Task requirements:
Search each line below for the word "height" and list those that contain it.

=== Material for this task ===

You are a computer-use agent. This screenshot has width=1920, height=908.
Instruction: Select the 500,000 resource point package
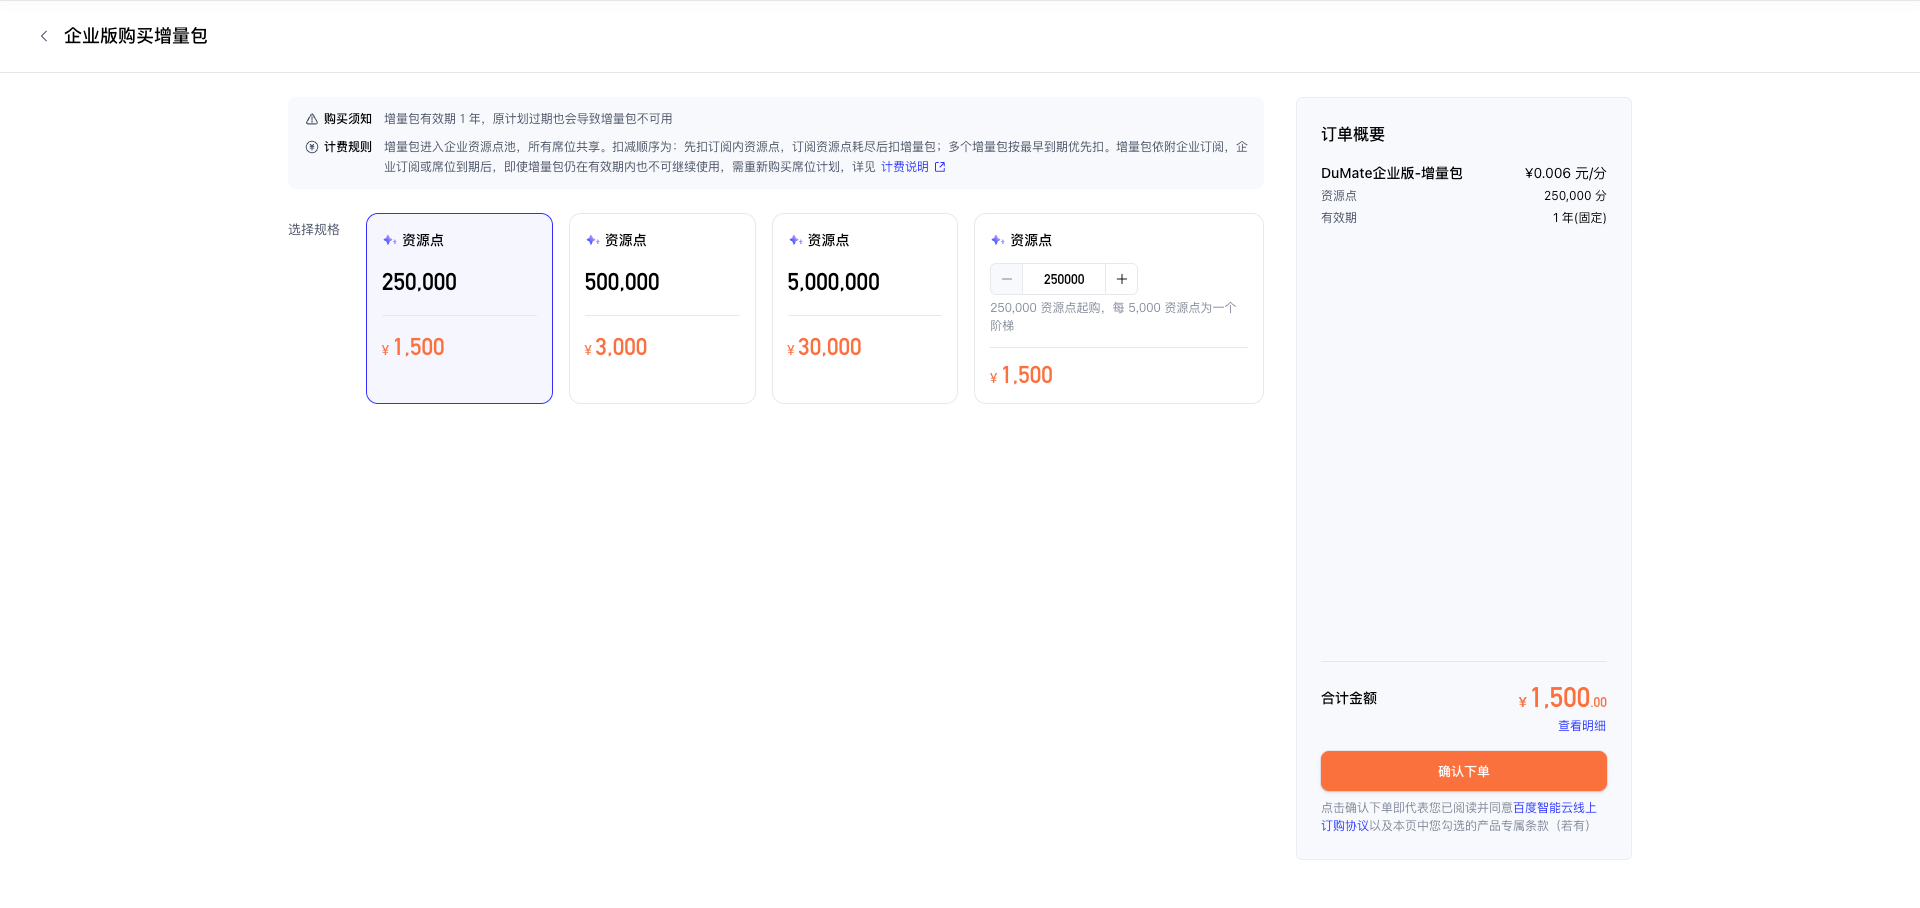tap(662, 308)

===
=== Material for this task ===

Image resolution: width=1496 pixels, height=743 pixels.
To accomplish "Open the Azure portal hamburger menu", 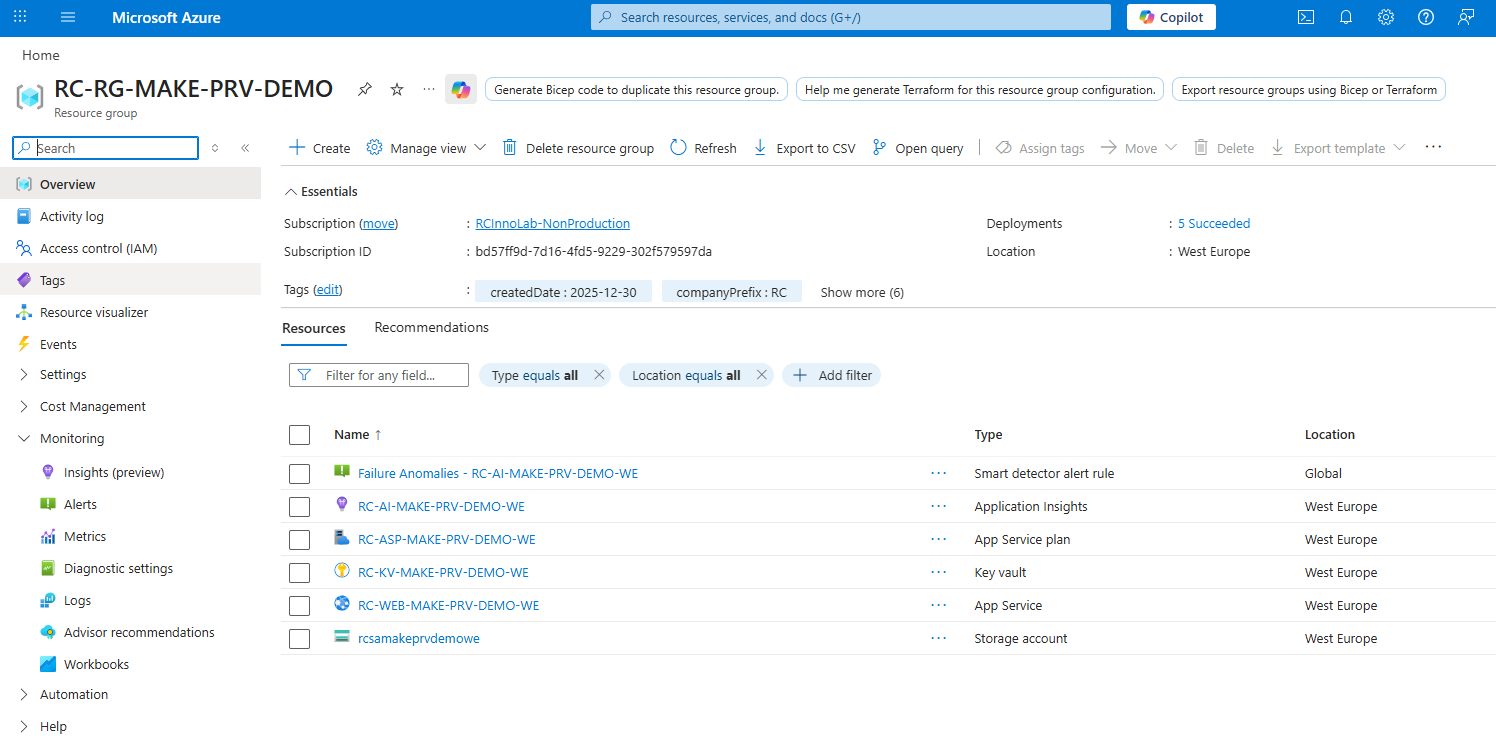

===

Response box:
You are a computer-use agent. This screenshot has width=1920, height=908.
Image resolution: width=1496 pixels, height=743 pixels.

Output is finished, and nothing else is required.